R.I.P. D.C. Fontana

D.C. Fontana in 2016
D.C. Fontana in 2016

Dorothy Catherine Fontana (photo ©Larry Nemecek), passed away on Monday December 2. She was a writer, screenwriter and producer whose name is linked in various ways to the Star Trek saga since the original series.

Dorothy Catherine Fontana was born March 25, 1939 in Sussex, New Jersey, USA. She was only 11 when she decided she wanted to be a writer. After graduating at Fairleigh Dickinson University with an Associate degree as an Executive Secretarial major, she moved to New York, where she started working at Screen Gemes as a secretary. After some time she moved to Los Angeles, where she found a job at Revue Studios becoming the secretary of writer Samuel A. Peeples. During that time, she started writing stories for episodes of western TV shows.

D.C. Fontana found a job in the TV show “The Lieutenant” as secretary to producer Del Reisman and there she met its creator Gene Roddenberry when she replaced his secretary. At that time, she began to sign her works D.C. Fontana to prevent her pitches from being rejected only because she was a woman but in some cases she signed her scripts with male pseudonymes like Michael Edwards for two episodes of “The Wild Wild West”. In 1964 she published the western novel “Brazos River” with Harry Sanford.

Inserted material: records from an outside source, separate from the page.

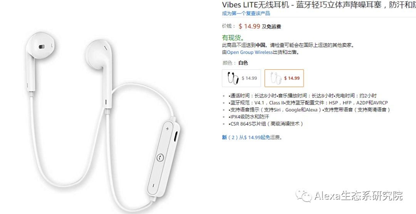The width and height of the screenshot is (416, 214).
Task: Click the minus symbol on the inline remote
Action: click(153, 186)
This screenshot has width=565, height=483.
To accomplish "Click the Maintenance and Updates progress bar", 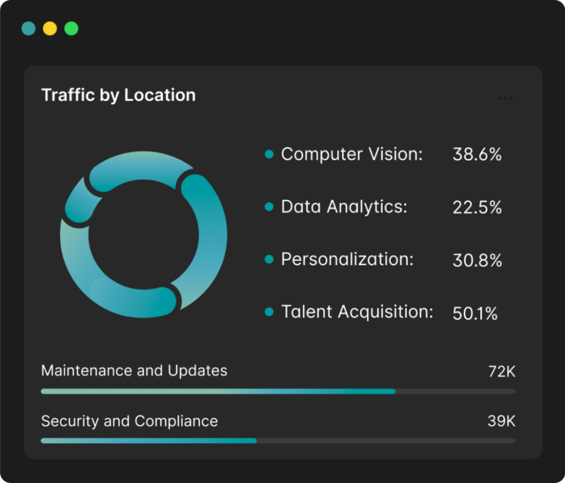I will 221,391.
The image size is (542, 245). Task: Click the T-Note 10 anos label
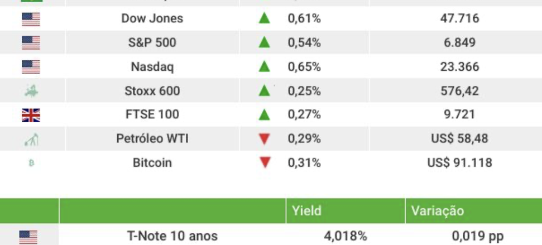pos(172,237)
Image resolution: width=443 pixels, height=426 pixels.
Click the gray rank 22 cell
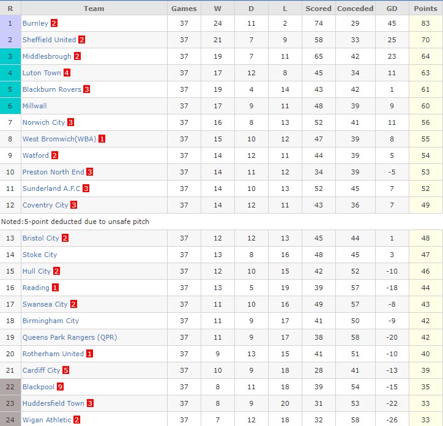[10, 387]
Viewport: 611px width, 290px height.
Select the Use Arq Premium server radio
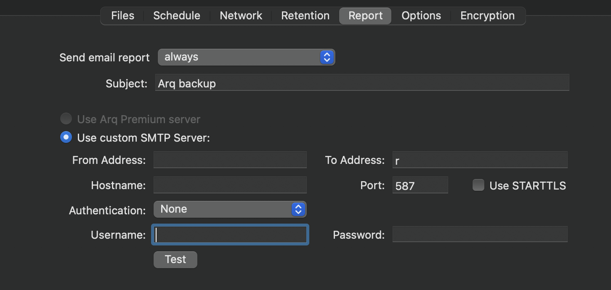[x=66, y=119]
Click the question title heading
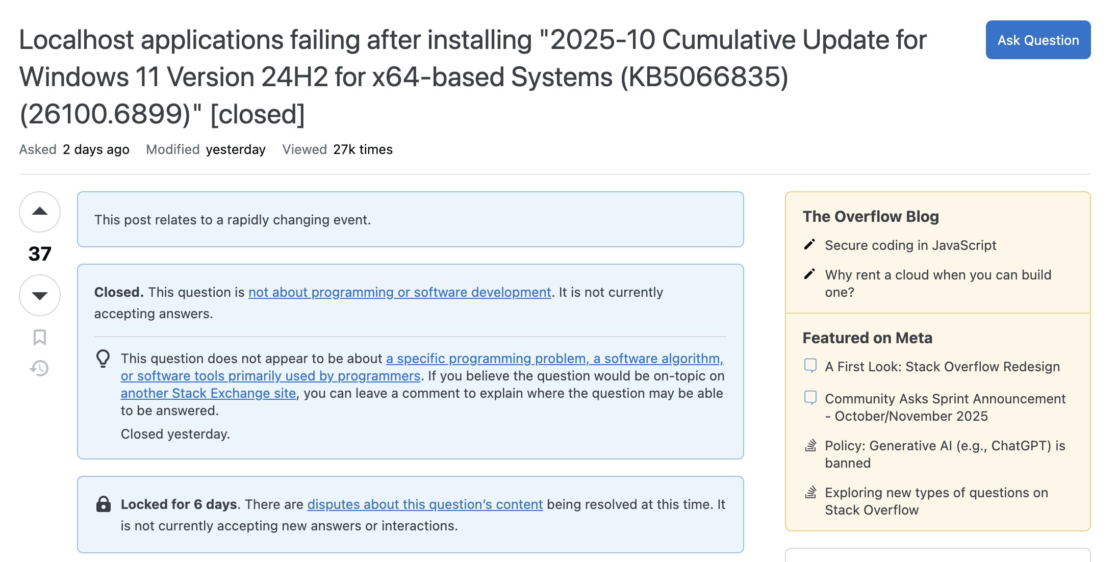 click(473, 76)
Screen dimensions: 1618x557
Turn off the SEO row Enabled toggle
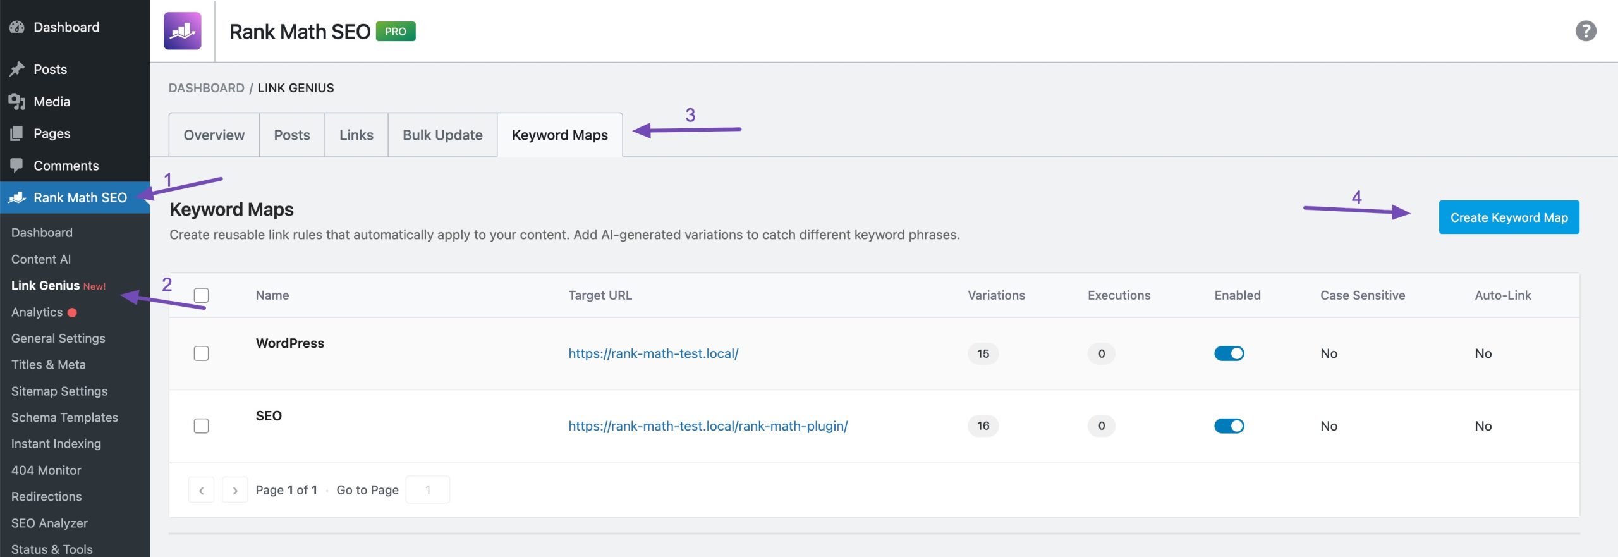click(1229, 426)
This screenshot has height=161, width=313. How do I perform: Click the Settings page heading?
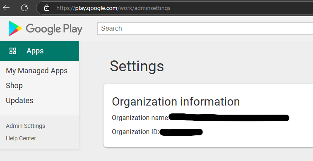[137, 66]
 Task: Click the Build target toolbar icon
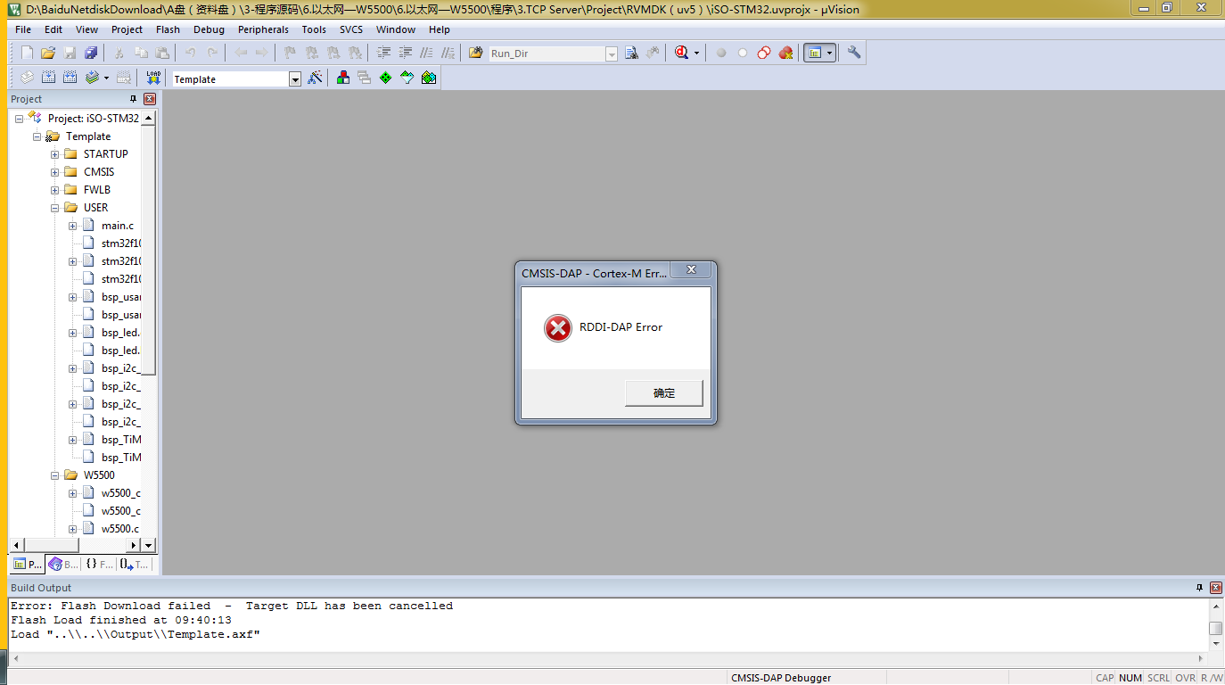pyautogui.click(x=47, y=78)
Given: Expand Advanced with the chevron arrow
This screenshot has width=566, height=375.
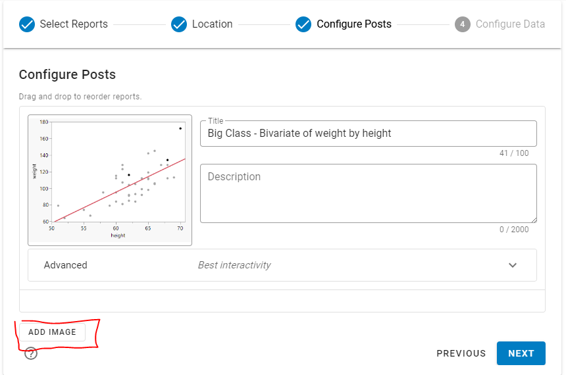Looking at the screenshot, I should point(513,265).
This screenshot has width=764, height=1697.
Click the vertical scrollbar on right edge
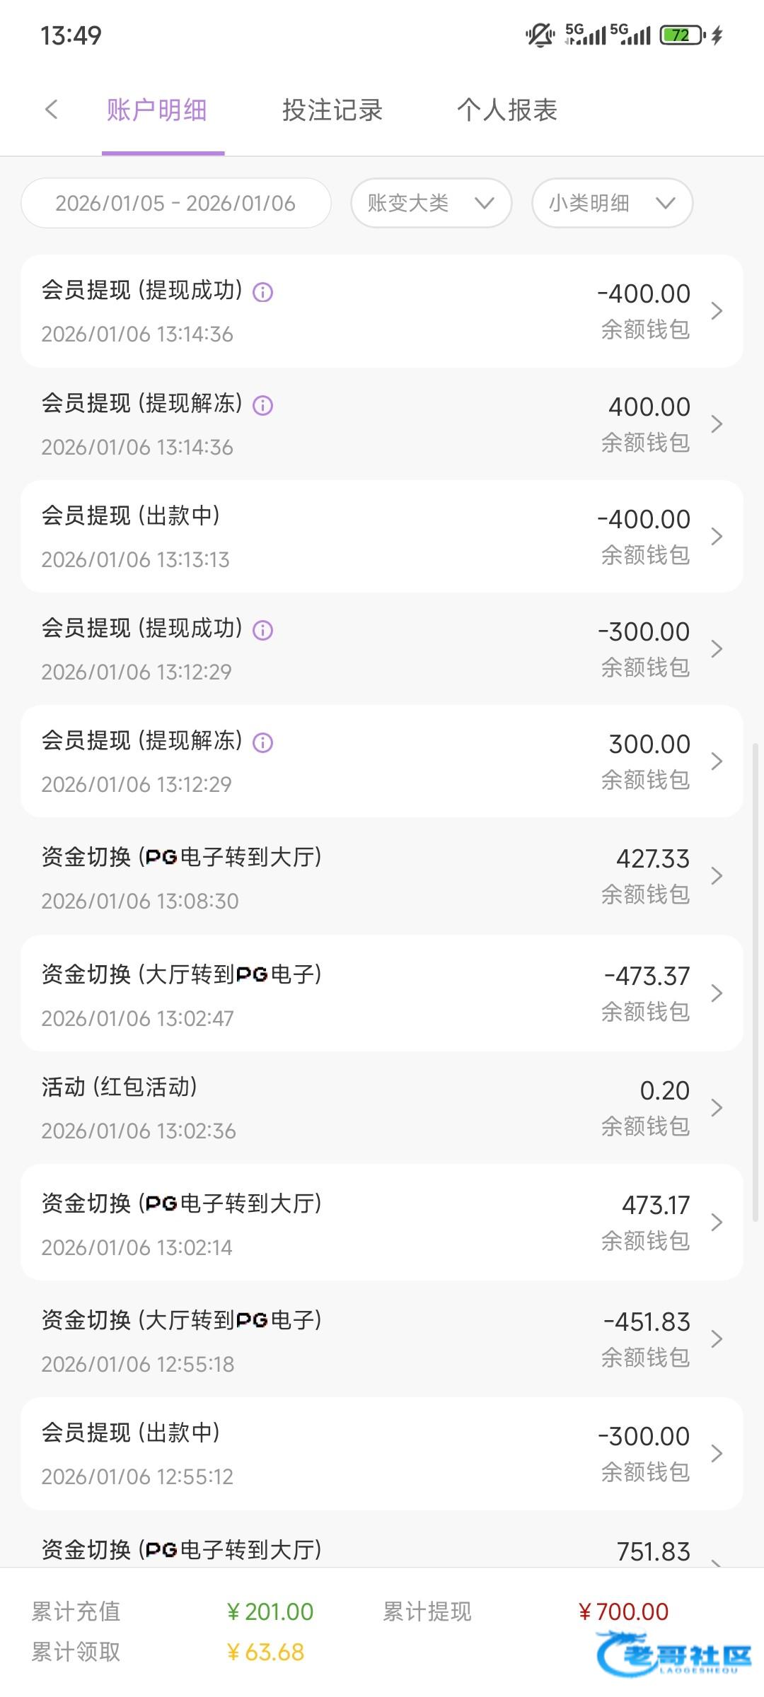756,976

When Gene Roddenberry started working on the TV show “Star Trek“, D.C. Fontana got involved from the beginning in the production mainly as a screenwriter but also as a story editor. She signed the scripts for various episodes with her name or with the pseudonym Michael Richards but her contribution also concerned other episodes in one way or another. She contributed to the building the Vulcan culture and to the development of the complexity of Spock’s character, helping to make him one of the greatest characters in the history of science fiction.

After the end of “Star Trek”, D.C. Fontana still worked with Gene Roddenberry on other projects but remained tied to that saga and in the 1970s she worked on the production of the animated series. During that decade she worked as a screenwriter, story editor and occasionally also as a producer on various other shows. At that point she was fully within the science fiction world and collaborated with shows such as “The Six Million Dollar Man”, “Logan’s Run” and “Buck Rogers in the 25th Century” but also worked on TV shows of other genres.

In the 1980s Gene Roddenberry started working on a new Star Trek TV show following the success of the first movies and D.C. Fontana wrote the script for the pilot episode of “Star Trek: The Next Generation“. Later she collaboratet in some cases with teleplays for other episodes and working as an associated producer for a certain period. A few years later she also wrote the script for an episode of the TV show “Star Trek: Deep Space Nine“.

In the 1990s, D.C. Fontana wrote some novels linked to the Star Trek saga but also continued her work as a screenwriter working on TV shows such as “Babylon 5” and “Earth: Final Conflict”.

In the last decade, D.C. Fontana still worked on projects linked to the Star Trek saga such as video games and the “Star Trek: New Voyages” webseries.

D.C. Fontana was one of the most important people in the development of the Star Trek saga, a task that began at a time when it was difficult for women to write scripts for shows that weren’t soap operas or variety shows. The recollection by people who collaborated with her stresses the importance of her work.